When my mother died in December, 2011, I felt my entire world grind to a halt personally, and online. For a lot of people, that makes sense. But I also found that after a few months of going through this grief I began trying to censor myself. I had the overwhelming instinct that there was a proper time period to be sad about Something ™ and then I must move on because otherwise I would drag everyone down and everyone was also very tired of hearing me go on and on about it.

When Isis died, the need to explain myself as to why I would be so heart broken and said over just a cat was also part of that Facebook post. And the need to explain why I will probably be making several posts about my cat as I deal with the loss was part of it as well.

It is a difficult thing to read about, grief. Even if it is from a source or loss someone has not specifically encountered. All it takes is having a moment of your own loss and grief, usually, to empathize. But then you might struggle with:

  • Is it okay to write something sympathetic online while liking a hilarious meme post right after?
  • Should I (the person grieving) even be allowed to find anything remotely funny after experiencing loss?
  • How do I deal with the feelings of bitterness watching other people go on with their lives?
  • What right do I even have feeling bitter about other people continuing their lives after my own loss?
  • Why is this even a feeling I am experiencing?
  • When is it not ok to not be ok anymore?
  • When does it get better?
  • Why do I feel guilt about enjoying anything at all now?

Or at least, these are the things I struggle with every single time I lose something or someone important to me. I still tear up when I think of the things my mother has missed out on. I still tear up when I think about Robin Williams, Carrie Fisher, Raven, who died 9 years ago, my first owned cats, Moglet and Bocephus, the hamsters that have gone naturally in their sleep, Mr. Chubblepenny, the overwhelming monstrosities of cruelty in this world day in and day out, too.

The only single, conclusive thing that I have learned about grief is that it has no plot point. It does not lay out like the next best selling New York Times novel. There is no beginning, middle or end in a clear, concise manner.

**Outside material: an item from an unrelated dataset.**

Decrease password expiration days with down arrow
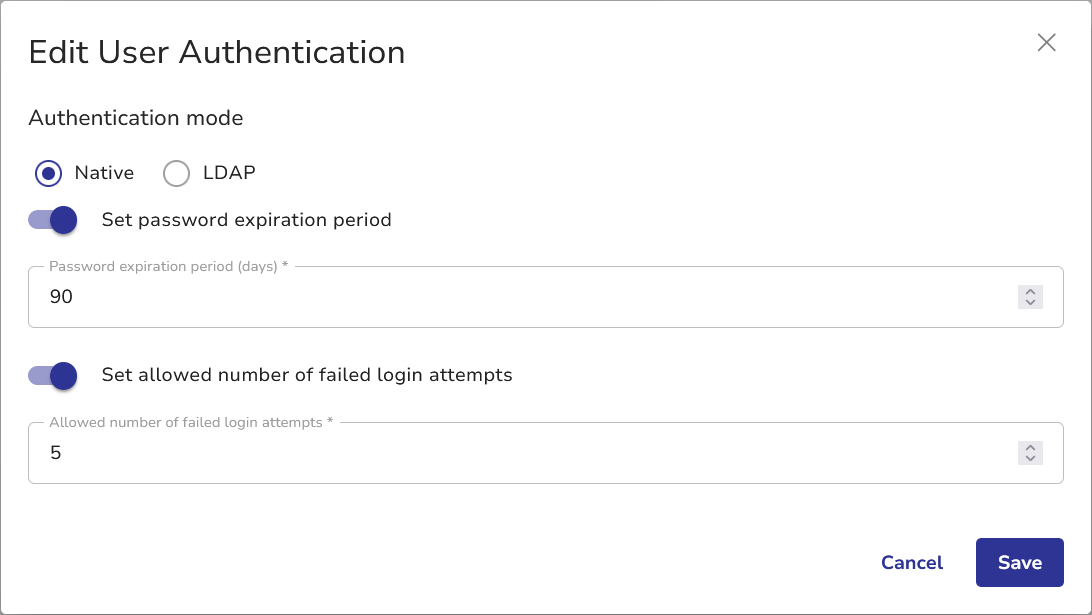Viewport: 1092px width, 615px height. [x=1030, y=303]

There’s no one that is going to beta-read your grief and tell you when it is O.K. for you to cry, to laugh, to stop crying, to get up and get over it. (And if any Karen in your life, your office, your family or on social media snarks at you telling you it is time to get over it: they are fucking jerks and lying. )

Of course, I can’t tell you how to grieve. I can’t tell you how to cope. I haven’t figured it out myself.

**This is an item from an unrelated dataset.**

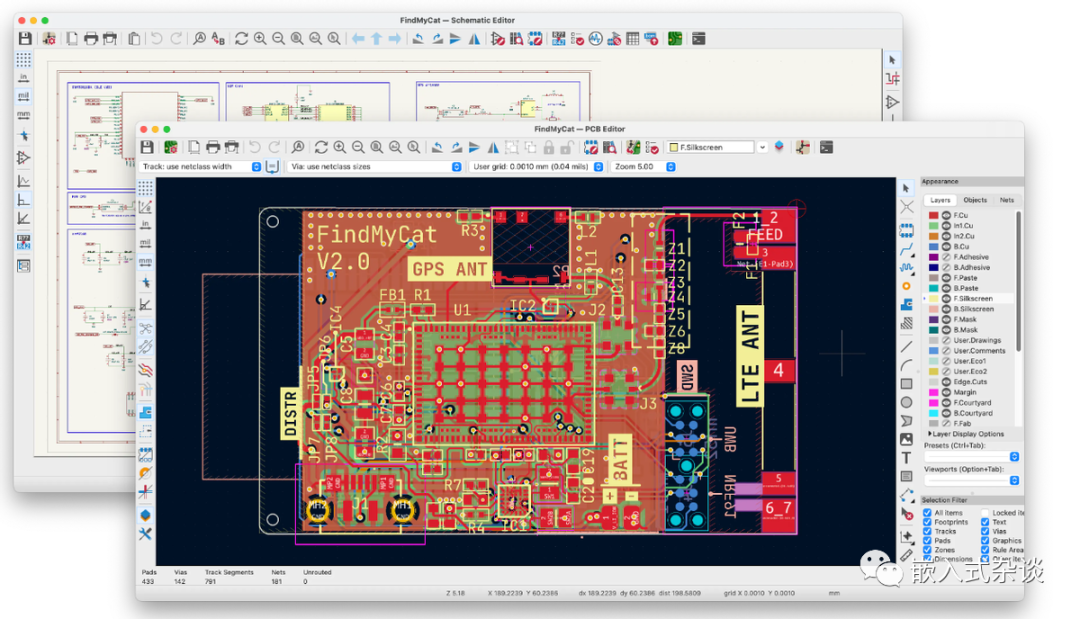The width and height of the screenshot is (1080, 619).
Task: Show the User.Drawings layer via its eye
Action: 946,341
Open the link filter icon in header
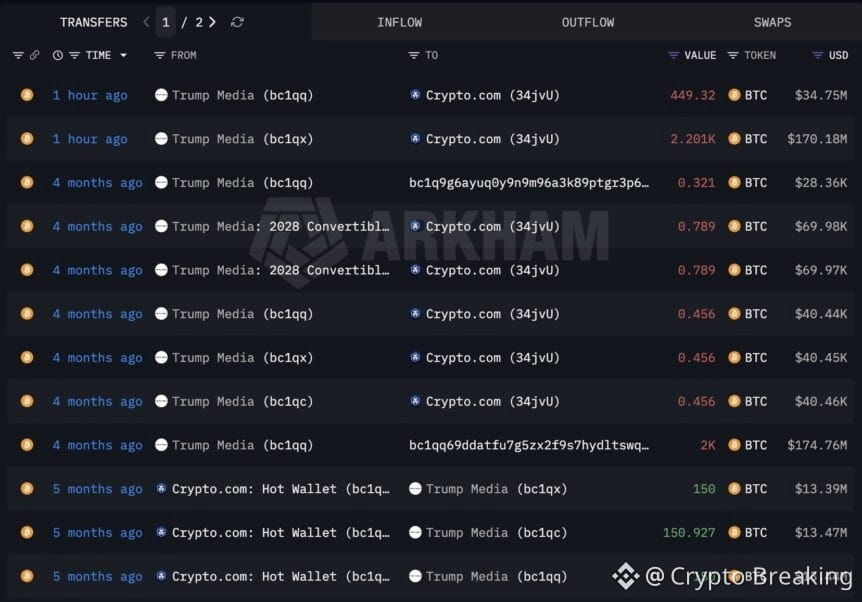 point(35,55)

There are only 4 definitive things I believe about grief:

  1. If you are starting to physically or mentally harm yourself — reach out. Please. If you’ve stopped eating, if you’ve been unable to shower for more than a week, if you haven’t gotten out of bed in more than 7 days or if you are experiencing physical symptoms…Please reach out and grieve with someone.
  2. You are not alone. You truly, honestly, genuinely are not as alone as your sadness and grief is trying to convince you, you are. Loss is not singular. It is wide spread, and every one of us sometime in our life will experience it: pet, parent, sibling, child.
  3. It comes and it goes. The worst is always at first. Most of the time, we’re wired to adapt to the loss of people and pets in our lives. We remember them, we mourn them, we have moments of deep sadness as we are reminded–but in time, we begin to function once again. We just cannot imagine it at first.
  4. The people who love you will understand, no matter what.

There’s no timeline to grief. It simply is. Grieve. Cry. Take care of yourself as much as you can and reach out if you need to. Your story doesn’t have to make sense, so long as you keep writing it.